Leaving the pictures aside, transcribe only and exactly the lines from the one with "Image resolution: width=944" through the end of the entries, both included.
Data to process START
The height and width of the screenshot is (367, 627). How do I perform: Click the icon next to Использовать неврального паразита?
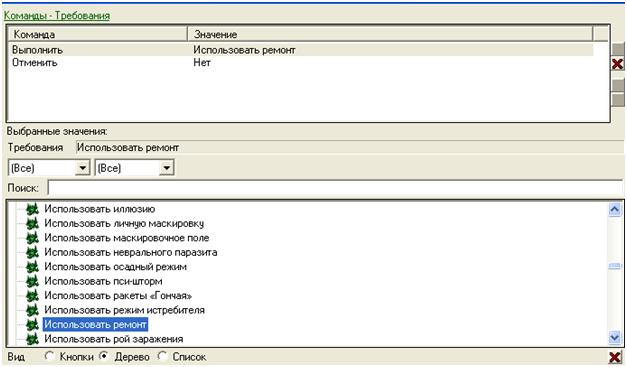point(32,252)
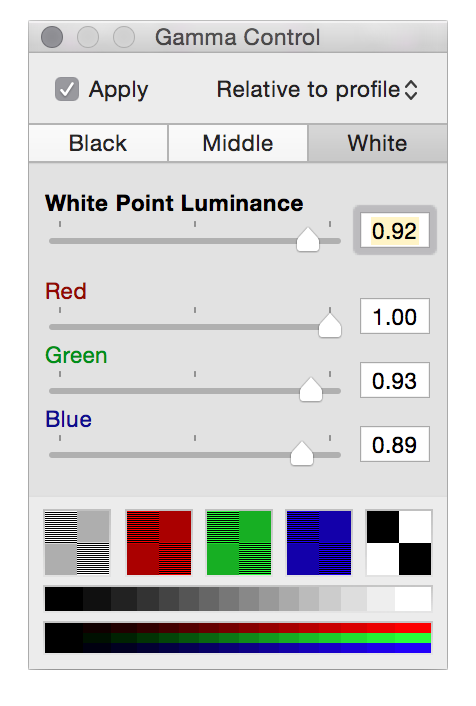
Task: Click the RGB color ramp bar
Action: [238, 638]
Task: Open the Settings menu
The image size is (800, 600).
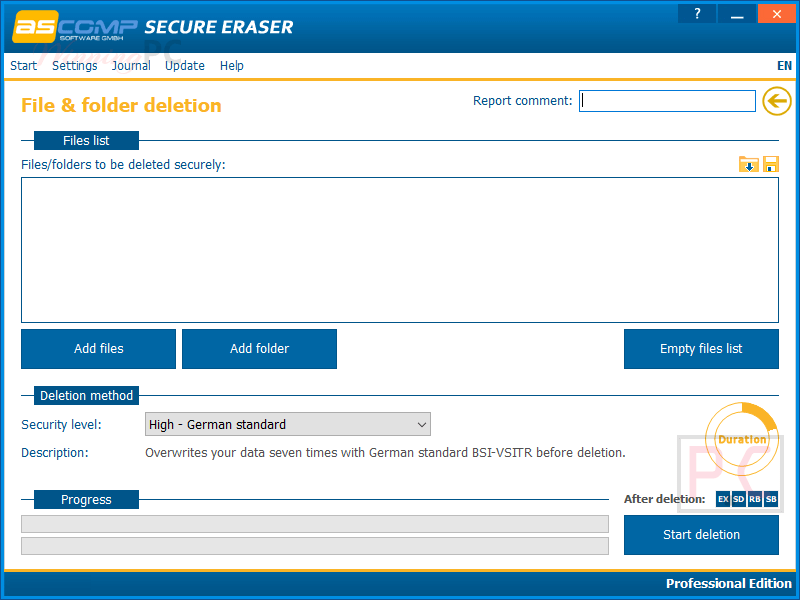Action: point(75,66)
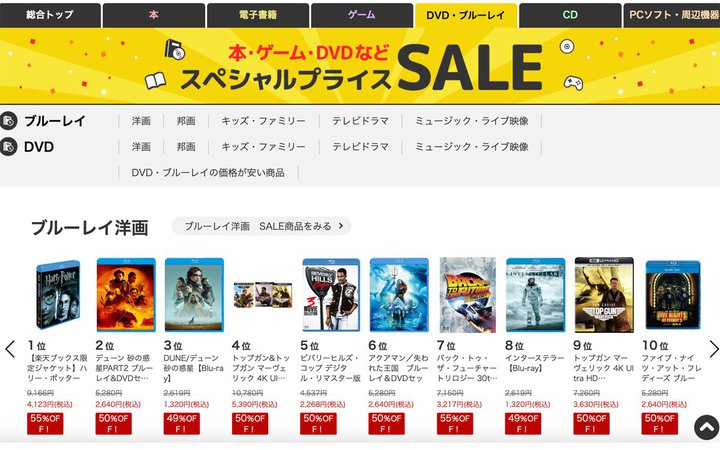Show next ranking items with right arrow
Viewport: 720px width, 450px height.
pos(714,349)
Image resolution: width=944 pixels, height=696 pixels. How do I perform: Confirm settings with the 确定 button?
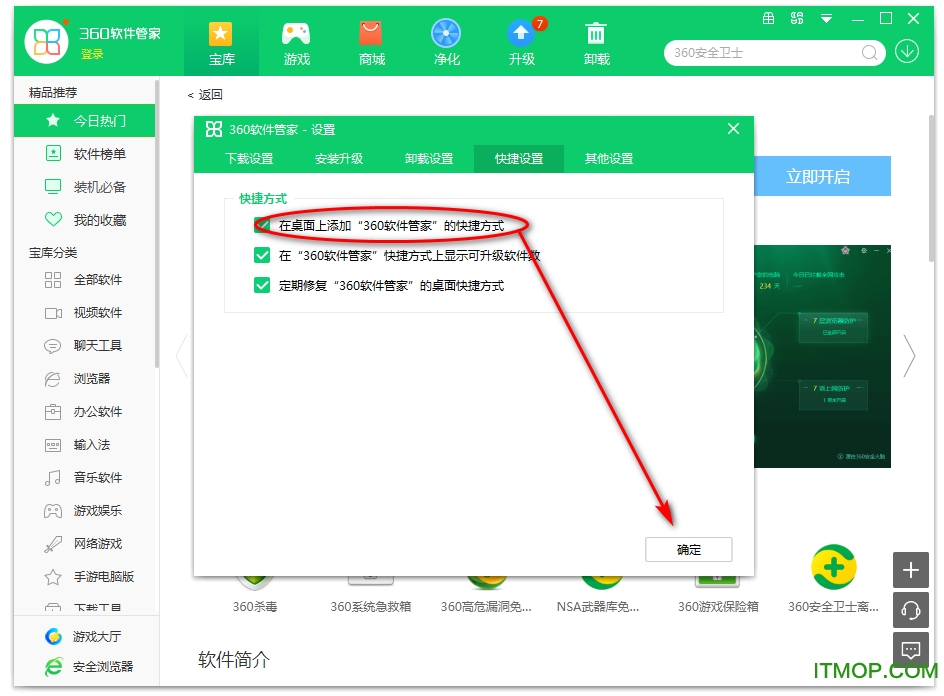688,549
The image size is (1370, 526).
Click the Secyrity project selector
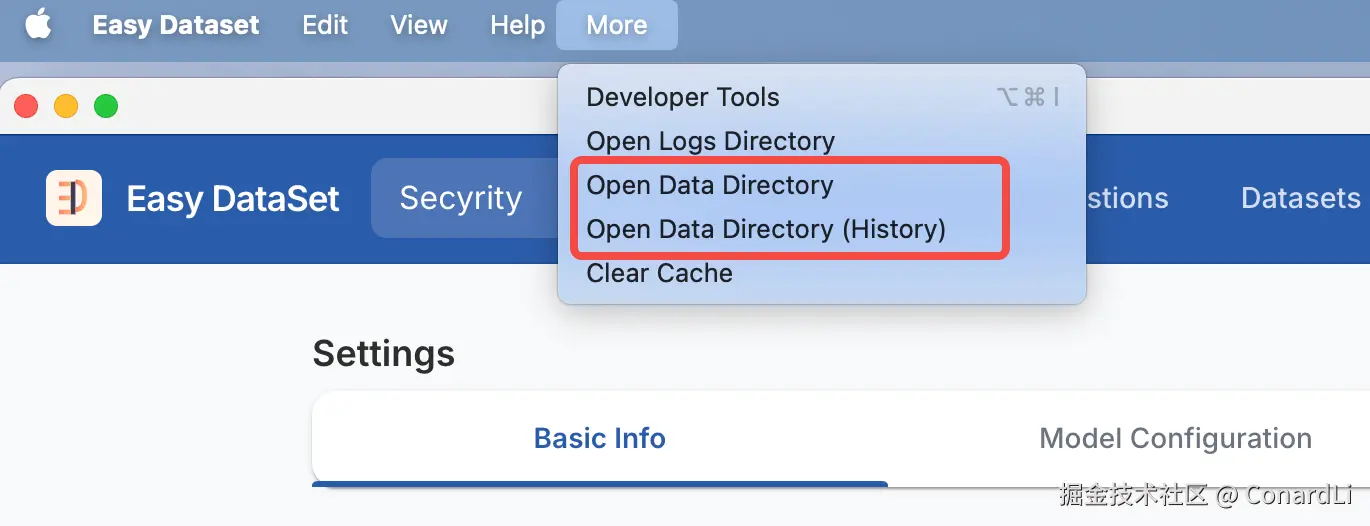pyautogui.click(x=461, y=198)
Data to process END
= Response box =
Image resolution: width=944 pixels, height=696 pixels. How do I perform: Confirm settings with the 确定 button?
688,549
The image size is (1370, 526).
Click the Secyrity project selector
pyautogui.click(x=461, y=198)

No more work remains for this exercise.